SUPPLIED PASSAGE
Writer Naren Shankar was happy with the overall episode, saying "I think all the Viking scenes worked very well. The sets were magnificent—the forest set was beautiful, and I don't really have any complaints about it. Everybody really outdid themselves on it." Supervising producer David Livingston praised the prop and wardrobe departments for creating the array of "cool-looking" extras, while Michael Piller said that the whole episode was "well produced". Taylor praised the premise, calling the idea "irresistible" and the overall episode "delightful".

Members of the crew praised the work of Robert Picardo on this episode, with Taylor saying that he was "wonderful" in "Heroes and Demons", while Piller saw the character as a "fish out of water" and added that "Picardo is a wonderful actor." Kenneth Biller, executive story editor, felt that the episode gave Picardo a "chance to shine", and that the episode was "a lot of fun". Picardo himself was pleased with the episode, later describing it as his favourite of the first season. Garrett Wang also added that he was happy with the episode, as being an Asian-American actor he didn't otherwise get a great deal of chances to appear in period work, and he enjoyed the wardrobe he wore.

===Critical response===
In his chapter, "From Anglo-Saxon to Angelina: Adapting Beowulf for Film", in Medieval Afterlives in Contemporary Culture, Stewart Brooks compared "Heroes and Demons" to the Beowulf story. He said that certain elements of the episode were more similar to the roleplaying game Dungeons & Dragons instead of historical fact, such as the character of Freya who he also compared to Éowyn from J. R. R. Tolkien's The Lord of the Rings. He praised the episode, saying that the "real pleasures" were "to witness the surly, introverted, neurotic Doctor being forced to play the hero, banter with Vikings and have his first romantic liaison when Freya falls for him." In 2011, Brian J. Robb also linked the episode to roleplaying games in his article on the episode for Star Trek Monthly, suggesting that the repetition of some scenes may have been influenced by the increase in popularity of computer based roleplaying games at the time of production.

[Entries taken from a collection]
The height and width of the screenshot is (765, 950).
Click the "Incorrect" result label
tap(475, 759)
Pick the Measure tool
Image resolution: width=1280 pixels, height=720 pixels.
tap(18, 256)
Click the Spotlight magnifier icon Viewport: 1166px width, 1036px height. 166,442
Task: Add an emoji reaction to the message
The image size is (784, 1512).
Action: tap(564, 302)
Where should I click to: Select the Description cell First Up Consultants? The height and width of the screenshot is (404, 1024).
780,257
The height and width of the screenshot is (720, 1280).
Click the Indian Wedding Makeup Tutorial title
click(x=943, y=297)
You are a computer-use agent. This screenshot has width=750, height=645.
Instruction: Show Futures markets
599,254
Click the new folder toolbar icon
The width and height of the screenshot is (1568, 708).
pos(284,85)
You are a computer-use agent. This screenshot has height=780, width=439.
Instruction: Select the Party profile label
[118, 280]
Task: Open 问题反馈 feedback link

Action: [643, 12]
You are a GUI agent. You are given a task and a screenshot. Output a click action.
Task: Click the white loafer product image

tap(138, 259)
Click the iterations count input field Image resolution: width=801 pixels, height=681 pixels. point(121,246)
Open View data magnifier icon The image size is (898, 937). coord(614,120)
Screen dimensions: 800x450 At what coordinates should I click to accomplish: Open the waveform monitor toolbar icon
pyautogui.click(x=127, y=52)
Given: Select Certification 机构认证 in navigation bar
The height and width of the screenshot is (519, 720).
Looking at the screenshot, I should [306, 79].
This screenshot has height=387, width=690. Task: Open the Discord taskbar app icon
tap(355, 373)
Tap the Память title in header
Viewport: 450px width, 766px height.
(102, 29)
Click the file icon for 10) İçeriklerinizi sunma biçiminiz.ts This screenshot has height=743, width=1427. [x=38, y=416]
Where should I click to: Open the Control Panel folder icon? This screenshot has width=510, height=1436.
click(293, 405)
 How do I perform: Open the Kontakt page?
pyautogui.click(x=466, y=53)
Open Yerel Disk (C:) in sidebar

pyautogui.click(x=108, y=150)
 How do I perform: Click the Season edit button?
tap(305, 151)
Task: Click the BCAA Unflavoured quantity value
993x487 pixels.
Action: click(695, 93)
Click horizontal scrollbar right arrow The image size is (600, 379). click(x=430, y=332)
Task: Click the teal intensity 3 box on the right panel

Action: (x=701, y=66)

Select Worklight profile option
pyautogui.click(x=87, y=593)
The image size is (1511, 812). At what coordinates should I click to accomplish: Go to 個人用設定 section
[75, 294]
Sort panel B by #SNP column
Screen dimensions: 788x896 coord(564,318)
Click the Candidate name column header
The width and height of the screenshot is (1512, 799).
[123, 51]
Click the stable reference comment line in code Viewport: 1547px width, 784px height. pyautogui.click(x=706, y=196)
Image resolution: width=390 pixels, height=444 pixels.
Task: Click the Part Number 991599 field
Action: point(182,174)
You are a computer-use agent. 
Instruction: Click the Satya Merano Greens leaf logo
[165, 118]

WHAT TO WORK ON
**A.** Copy the part of the passage on "Heroes and Demons" word for word, starting with "Members of the" and going on through "wardrobe he wore.".
**B.** Using the passage on "Heroes and Demons", mark each statement yes or no and quote the words that decide it: (i) Picardo named this episode his favorite of the first season. (ii) Brian J. Robb's article on the episode appeared in 2009. (iii) David Livingston singled out the forest set for praise.

WRITTEN RESPONSES
**A.**
Members of the crew praised the work of Robert Picardo on this episode, with Taylor saying that he was "wonderful" in "Heroes and Demons", while Piller saw the character as a "fish out of water" and added that "Picardo is a wonderful actor." Kenneth Biller, executive story editor, felt that the episode gave Picardo a "chance to shine", and that the episode was "a lot of fun". Picardo himself was pleased with the episode, later describing it as his favourite of the first season. Garrett Wang also added that he was happy with the episode, as being an Asian-American actor he didn't otherwise get a great deal of chances to appear in period work, and he enjoyed the wardrobe he wore.

**B.**
(i) Yes: "later describing it as his favourite of the first season."
(ii) No: "In 2011, Brian J. Robb also linked the episode to roleplaying games"
(iii) No: "Supervising producer David Livingston praised the prop and wardrobe departments"